Nine months into his second term, Trump is pushing ahead on at least six projects that had been awaiting crucial federal approvals. Along the Gulf Coast in Texas and Louisiana, six terminals are operating, six are under construction and another six are proposed, reports The Guardian. In total, the amount of liquefied natural gas exported — last year it was 11.9 billion cubic feet per day — is expected to double by 2028

“As soon as they got the green light, they hit the ground running, and it’s been quick and dirty,” said Alyssa Portaro, an environmentalist whose nonprofit group Habitat Recovery Project is active in Cameron Parish. “The impact on the environment has been devastating.” 

She said that a proposed 42-inch-thick pipeline feeding natural gas to the export terminals on the coast would run through her farm in Vinton, just north of Cameron Parish, and “dramatically decrease my home value” and raise her insurance premiums.

Venture Global’s LNG plant Calcasieu Pass, on the waterway of the same name, sits directly across from Commonwealth LNG. Another energy company, Cameron LNG, operates just north of Venture Global, and two other projects, Woodside’s Louisiana LNG and Energy Transfer’s Lake Charles LNG, are planned at the northern ends of the waterway.

Though liquefied natural gas has largely replaced coal as an energy source, its greenhouse gas footprint is 33% worse when processing and shipping are taken into account, according to a study by Cornell University researchers. Liquefied natural gas is primarily made up of methane, which is 80 times more potent than carbon dioxide over the first 20 years  and 30 times worse over the span of a century when it comes to trapping heat, significantly contributing to global warming.

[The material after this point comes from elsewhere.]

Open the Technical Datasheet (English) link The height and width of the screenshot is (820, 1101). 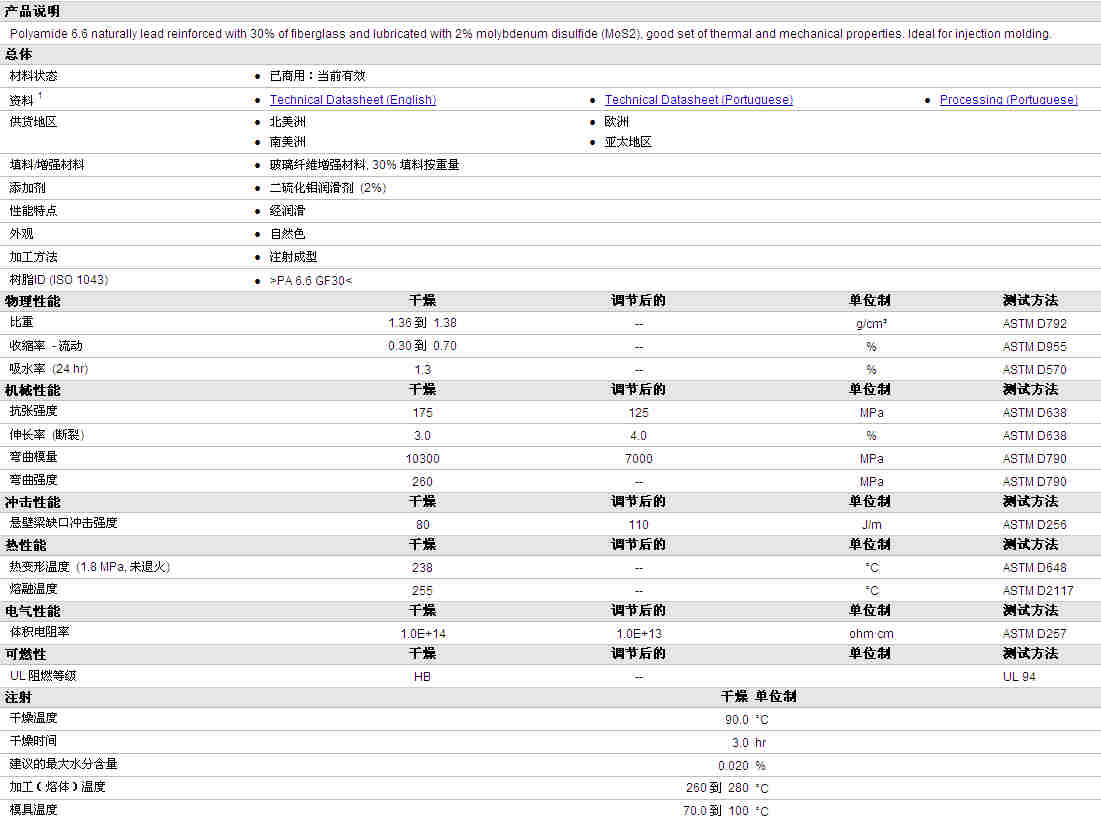click(352, 100)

The insurance industry says its investments in the fossil fuel industry are key to overall financial stability and to help finance the energy transition. They also highlight their push to make homes more resilient to climate change, promoting risk mitigation and preventative efforts by homeowners. 

“There has been a tremendous focus paid, probably more than in any other industry, to climate change and to the effects of climate change,” said Matthew Gabin, general counsel at NormanMax Insurance Solutions. 

Critics say that insurers are focused on the profits they make from their investments in the fossil fuel industry, more so than on managing and reducing climate risk. 

“The higher the premiums go due to climate risks, the more they have available to invest and the higher their investment profits,” said Carly Fabian, policy advocate for Public Citizen’s Climate Program. “And their investment profits far outweigh what they’re earning from collecting premiums and paying claims. So over time, there’s a perverse incentive — to actually let premiums go up, collect more, invest more, profit more.”